DOCUMENT SECTION below:

The most transparently obvious way of displaying liberal bias is to take an issue like an abortion, and suggest the conservative side is extreme, while describing the liberal, abortion-on-demand side without a label, as reasonable, almost non-ideological. Newsweek's that obvious in this week's issue, carrying the headline:
Reality Check for 'Roe'
With the hard right hoping for reversal, the black-and-white war over abortion finds itself immersed in shades of gray.
But where is the "hard left" that's so extreme they would abort a baby that was mistakenly born alive? Even as they claim the abortion debate is more ambiguous than either side would like, reporters Evan Thomas and Martha Brant are still displaying their labeling imbalance:
The hard-line anti-abortion crusaders may be disappointed by the legal realities, at least in the short term. At the same time, the pro-abortion-rights interest groups are just beginning to grapple with an uncomfortable truth: that many of the million-odd women who have abortions every year are deeply troubled, if not guilt-ridden.
There's more labeling imbalance, as "conservative legal strategists" suggest South Dakota's new anti-abortion law won't win over the Supreme Court, while:
...the pro-abortion-rights groups are still partly in denial. Last month William Saletan of Slate, the online magazine, wrote an op-ed piece in The New York Times that has set off a buzz of controversy. "It's bad to kill a fetus," wrote Saletan. "You can't eliminate the moral question by ignoring it." But Nancy Keenan, the new president of NARAL, throws up her hands at Saletan's characterization of abortion as "bad," and exclaims, "There it is again! Judgment!"

End of DOCUMENT SECTION.

◆ EXERCISE INSTRUCTIONS
1. Please rewrite the stretch of the commentary on Newsweek's abortion coverage from "The most transparently" through "shades of gray.", changing "hard right" to "far right".
2. Continue the commentary on Newsweek's abortion coverage from its final sentence.

INPUT DATA below:

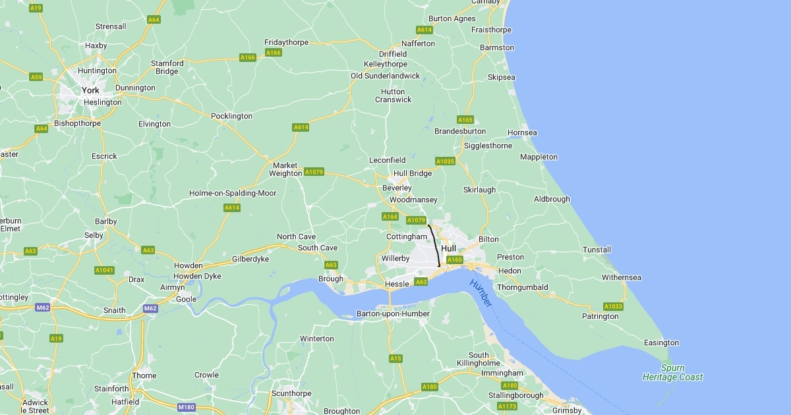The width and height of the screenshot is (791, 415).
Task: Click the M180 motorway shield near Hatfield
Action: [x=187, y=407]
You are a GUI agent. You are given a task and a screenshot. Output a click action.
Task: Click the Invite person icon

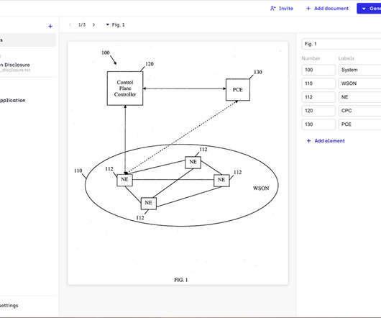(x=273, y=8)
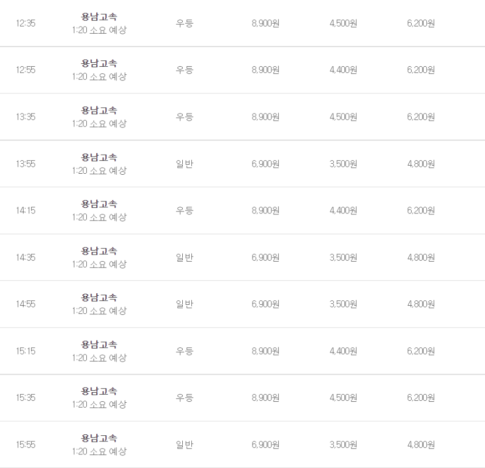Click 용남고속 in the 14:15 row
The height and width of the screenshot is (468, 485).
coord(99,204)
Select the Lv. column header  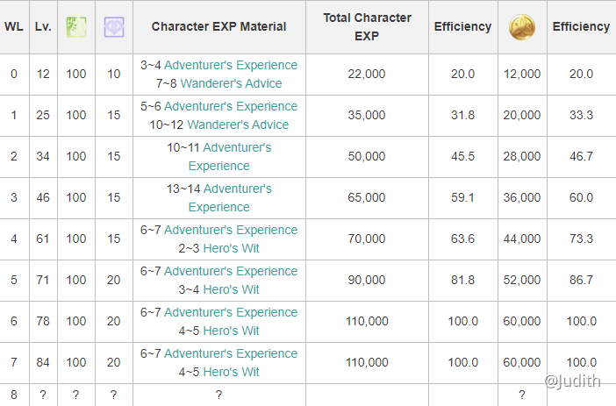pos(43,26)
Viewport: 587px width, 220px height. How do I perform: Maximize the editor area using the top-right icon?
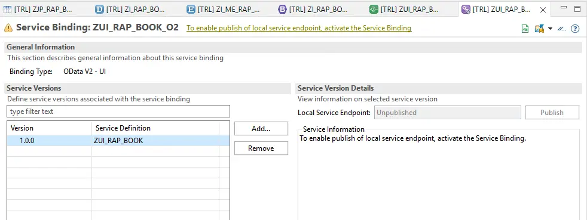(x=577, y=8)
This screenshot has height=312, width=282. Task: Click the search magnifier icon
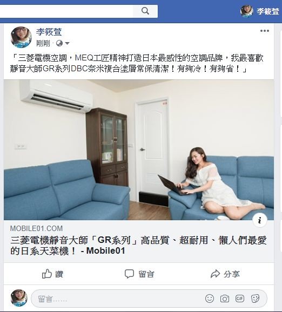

End of INPUT DATA.
INPUT DATA below:

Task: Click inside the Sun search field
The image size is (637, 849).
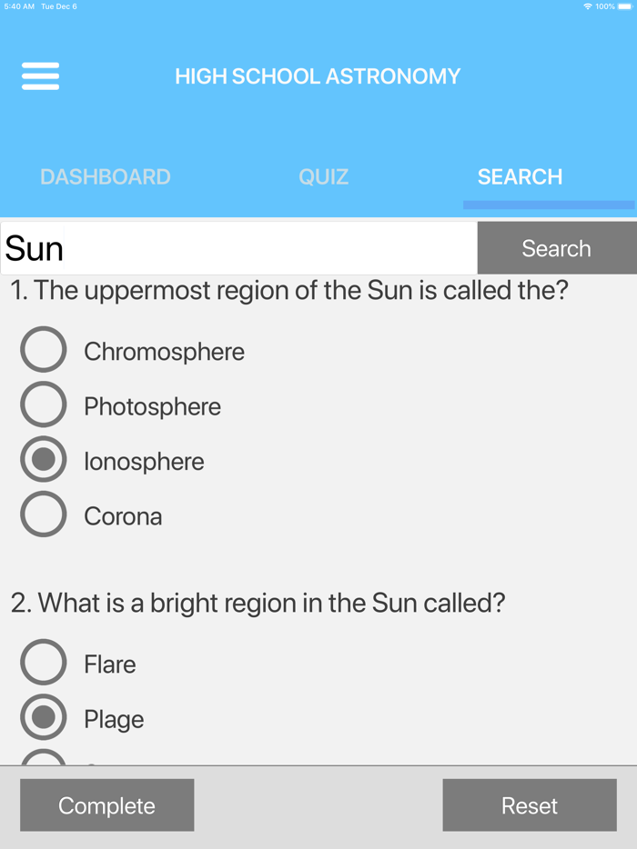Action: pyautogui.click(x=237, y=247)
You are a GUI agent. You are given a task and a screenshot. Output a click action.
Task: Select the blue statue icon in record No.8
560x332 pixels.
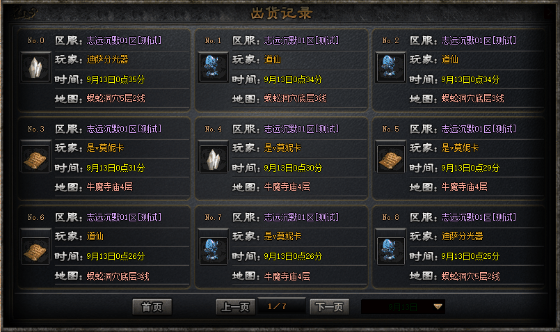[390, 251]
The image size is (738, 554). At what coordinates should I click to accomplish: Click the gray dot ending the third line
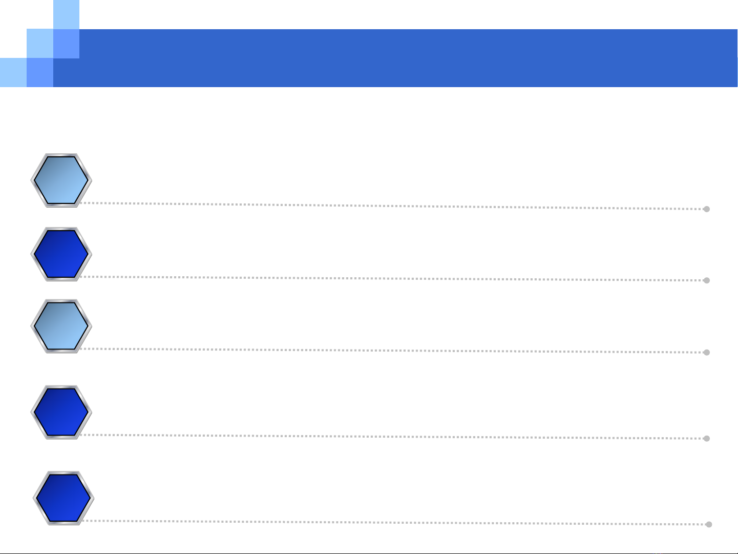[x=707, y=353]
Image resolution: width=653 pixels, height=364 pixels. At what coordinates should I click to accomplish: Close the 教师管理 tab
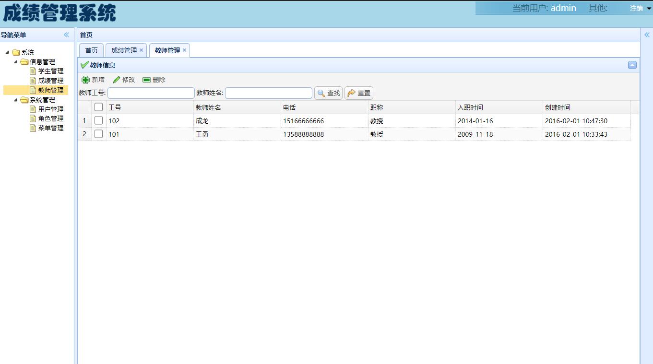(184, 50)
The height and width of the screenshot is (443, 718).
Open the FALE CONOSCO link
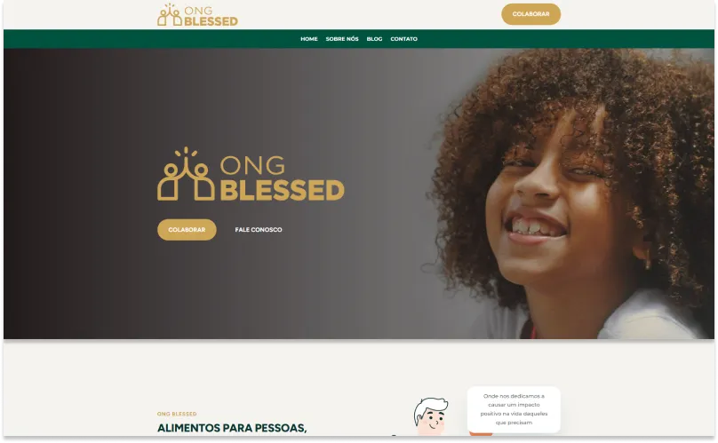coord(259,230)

End of INPUT DATA.

◆ ANSWERS TO THE TASKS
1.
The most transparently obvious way of displaying liberal bias is to take an issue like an abortion, and suggest the conservative side is extreme, while describing the liberal, abortion-on-demand side without a label, as reasonable, almost non-ideological. Newsweek's that obvious in this week's issue, carrying the headline:
Reality Check for 'Roe'
With the far right hoping for reversal, the black-and-white war over abortion finds itself immersed in shades of gray.

2.
Even at the story's end, as a "liberal" label surfaces, it's not directed at the abortion advocates, who are merely "old-line" (not "hard-line") believers:
This week [Frances] Kissling and the Center for American Progress, a liberal think tank, are hosting an unusual summit meeting in Washington between old-line true believers and middle-of-the-roaders.
It may be that leftist media-watch groups will complain about this article, too, especially the first line:
At first glance, it appeared that the forces of the pro-life movement were on the march last week. The U.S. Supreme Court agreed to hear a case on partial-birth abortions...
You can just imagine the outrage over an "objective" publication like Newsweek using the word "pro-life" and using "partial-birth abortion" without the perennial dismissive modifiers, or even quotation marks. (In fact, that may have spurred the headline writers to go for the "hard right" label.) But it's rather clear as you read through the piece that the writers are rooting for the liberal side, although I'm guessing they felt that this was a pretty tough piece for the "pro-choice" side (they use that old label, too).
You might not want to read the way the abortion clinics try to persuade their clients they're not bad people as they consent to their child's destruction:
A growing number of clinics are coming up with coping strategies. At her Pittsburgh clinic, Claire Keyes encourages patients to write their feelings on a paper heart that she later tacks to the waiting-room wall. "I love you even though I know in my heart I can't keep you," reads one of about a thousand hearts, which have now overflowed into binders. Keyes gives each patient a polished semiprecious stone to imbue with whatever meaning she wants. The two clinics that permit late-term abortions let their patients hold the fetus in a blanket.
Brent Bozell wrote that up a while back when it was celebrated in Glamour magazine.
Newsweek is that same magazine which carried this bizarre quote that earned the magazine a prominent place in our review of the first ten years of the MRC in 1997:
"Sadly, many home remedies could damage a fetus instead of kill it."
-- Newsweek Senior Editor Melinda Beck on self-performed abortions, July 17, 1989 issue.